# SOURCE EXTRACT:
* * * * * * * * *

Sinequa natively offers a multitude of connectors to cope with any enterprise data sources, wherever they reside.
- Off-the-shelf connection to most of all enterprise sources and systems, with hundreds of prepackaged connectors
- New connectors added regularly to the standard catalog to better meet customer's expectations and support emerging and modern content management systems
- Connectors developed and maintained internally, ensuring full integration, optimized analysis, ease of configuration
- Full compliance with the sources' native security model
- No code! Just fill in a few parameters that are specific to each connector type.
Complete toolkit to develop custom connectors for connecting to home-grown data sources.
- Connector toolkit for incorporating content from internally built and legacy systems
- Standard connectors like JSON connector, XML connector, Database connector, HTTP connector, File System connectors enhanced by plug-ins to address particular data sources
- Any SaaS product can be indexed with help from a custom connector in a matter of hours, assuming they include a Web services API
- Custom connectors code already available in Open Source (e.g: Slack connector: https://github.com/sinequa/plugins/tree/master/SlackConnector )
Supported document formats
Sinequa provides the ability to recognize and process more than 300 formats of structured and unstructured data.
- Native support for more than 300 document formats
- Text in any Unicode character set, including double-byte character sets such as Chinese and Japanese
- Markup languages, such as HTML, XML
- XMP-compatible formats, such as JPEG, TIFF, PSD, EPS
- Microsoft Office documents, such as Word, Excel, PowerPoint, and RTF
- Adobe PDF
- Open Office document formats
- Compressed archives can be indexed as single containers or recursively as folders containing files and other archives (Zip, Rar, Tar, 7z, Pst, bz2, etc.)

* * * * * * * * *

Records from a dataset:
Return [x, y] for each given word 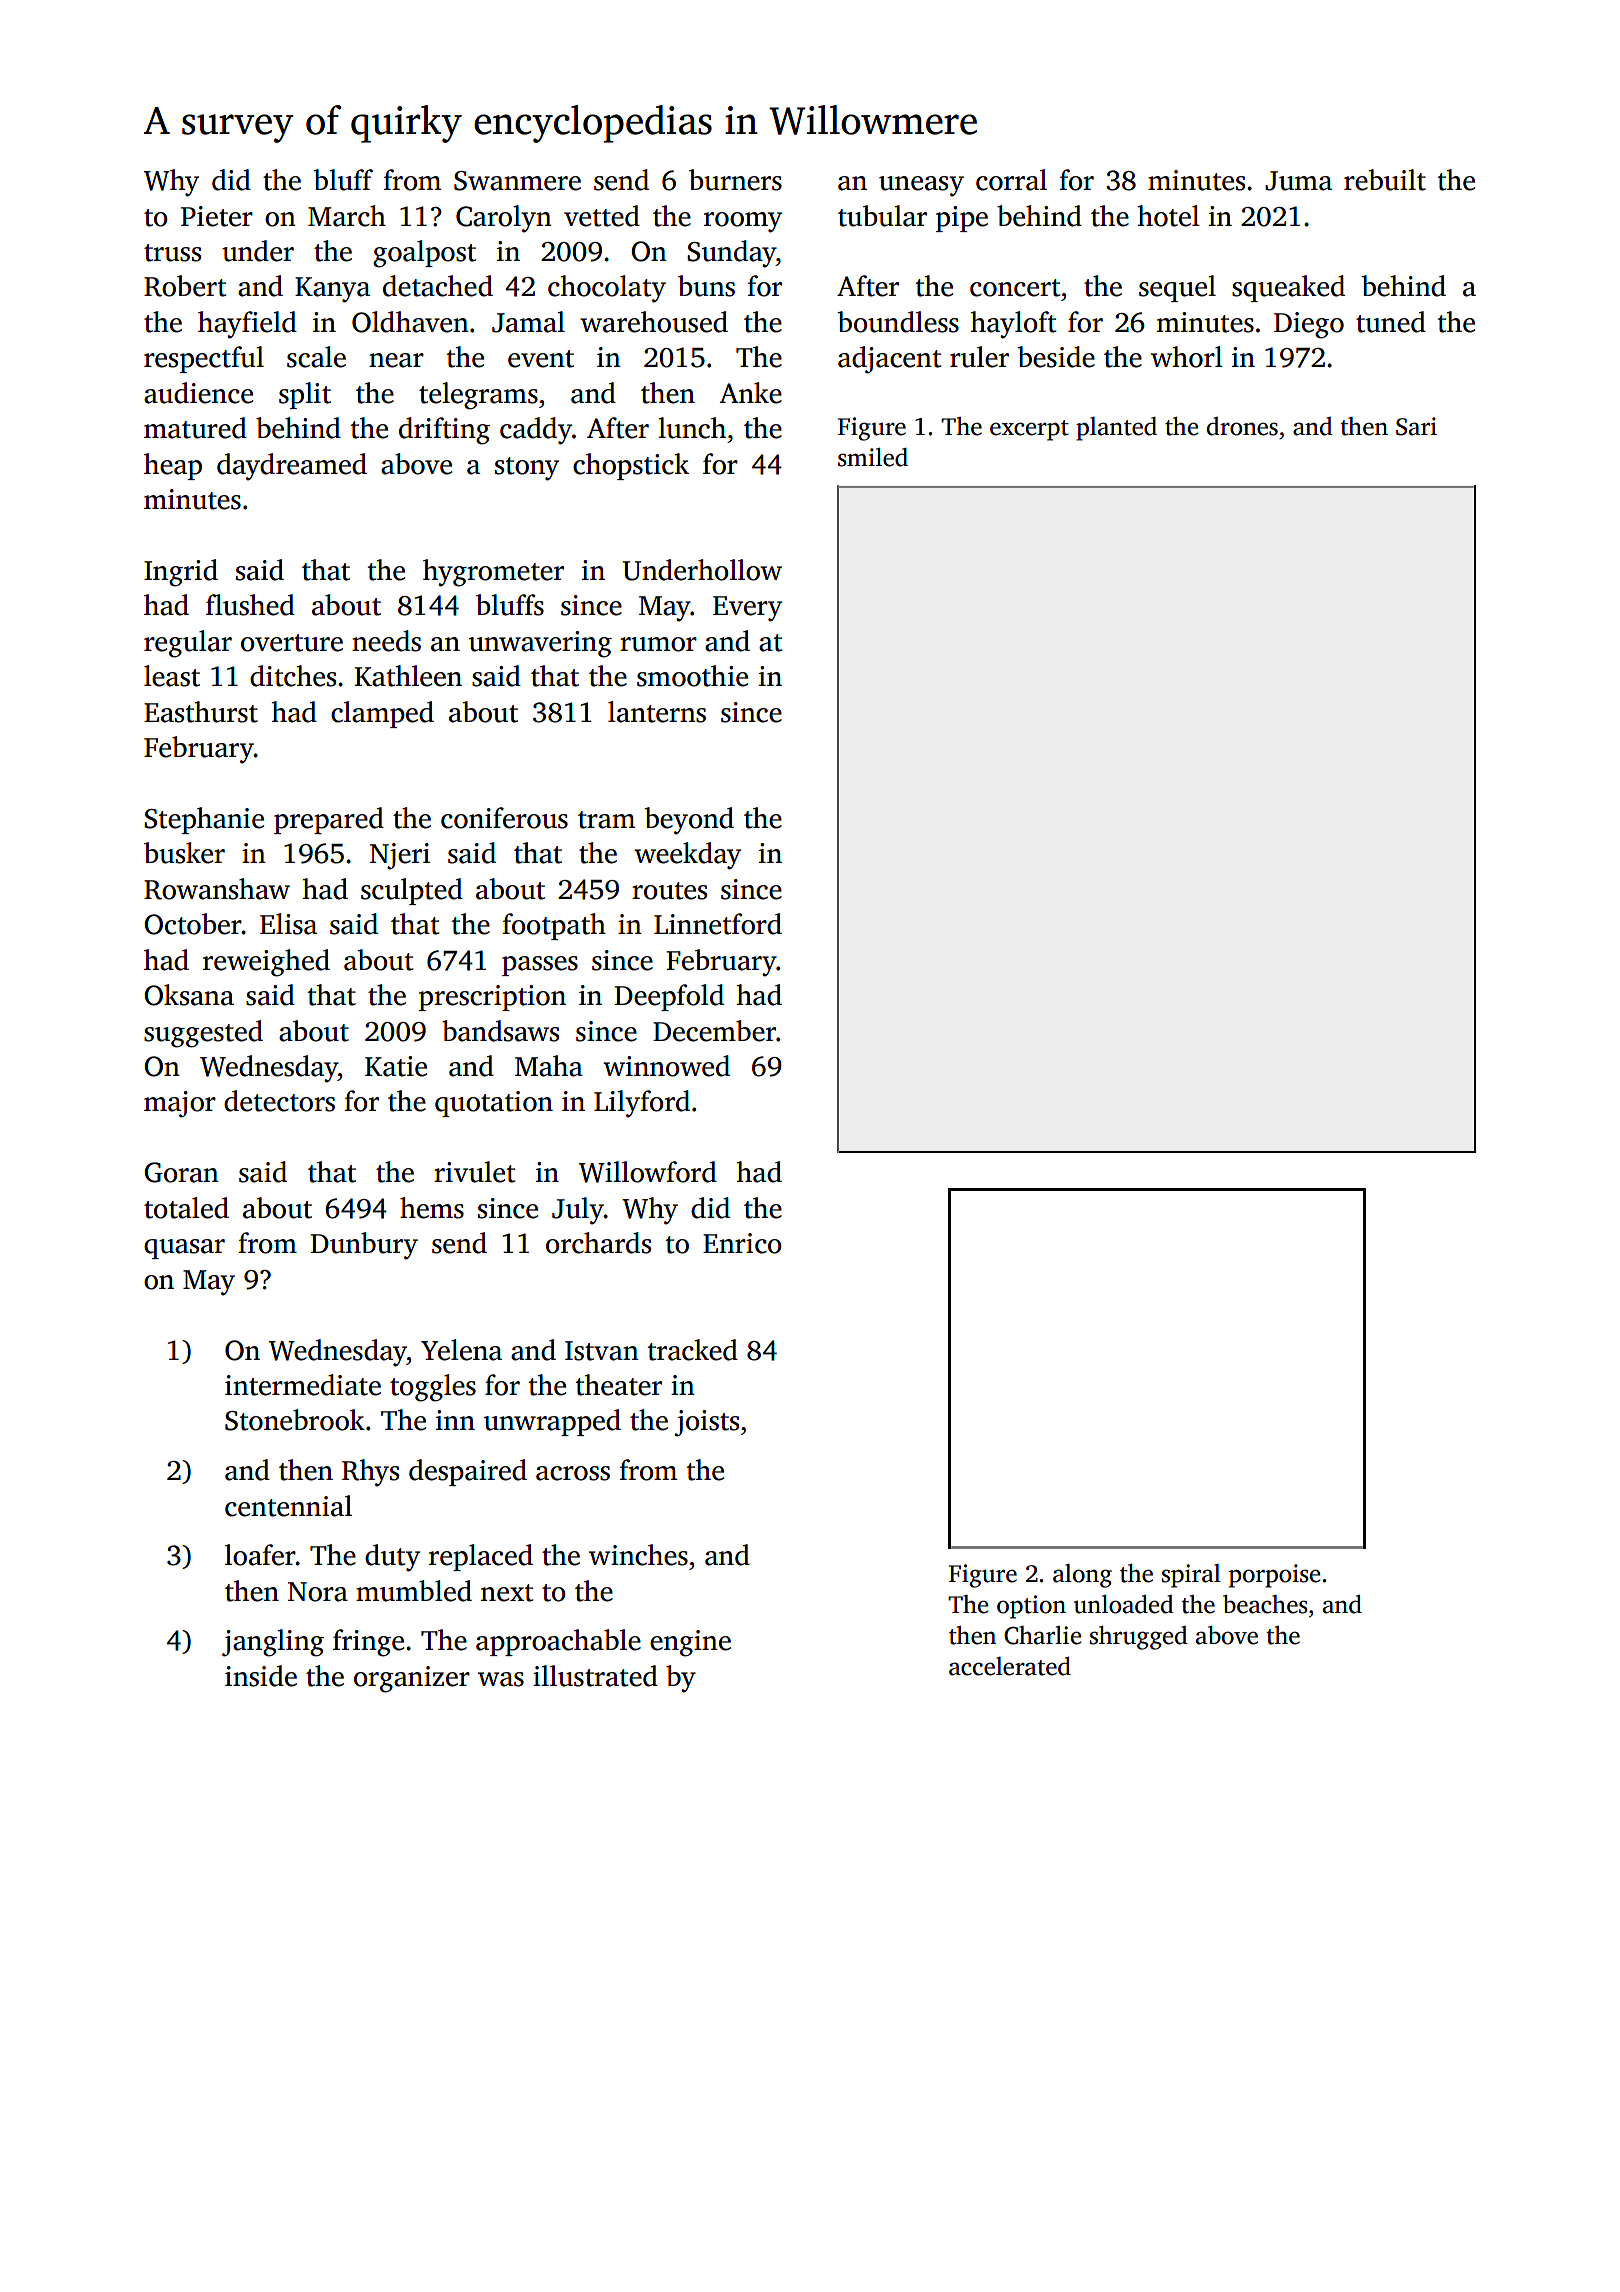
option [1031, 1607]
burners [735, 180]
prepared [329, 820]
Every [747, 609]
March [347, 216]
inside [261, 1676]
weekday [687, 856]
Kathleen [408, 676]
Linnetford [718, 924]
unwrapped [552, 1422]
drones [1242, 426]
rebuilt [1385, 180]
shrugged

* * * * * * * * *

# EXERCISE:
Transcribe the passage of the Sinequa connectors text from "Complete toolkit to" to "and unstructured data.".

# CORRECT RESULT:
Complete toolkit to develop custom connectors for connecting to home-grown data sources.
- Connector toolkit for incorporating content from internally built and legacy systems
- Standard connectors like JSON connector, XML connector, Database connector, HTTP connector, File System connectors enhanced by plug-ins to address particular data sources
- Any SaaS product can be indexed with help from a custom connector in a matter of hours, assuming they include a Web services API
- Custom connectors code already available in Open Source (e.g: Slack connector: https://github.com/sinequa/plugins/tree/master/SlackConnector )
Supported document formats
Sinequa provides the ability to recognize and process more than 300 formats of structured and unstructured data.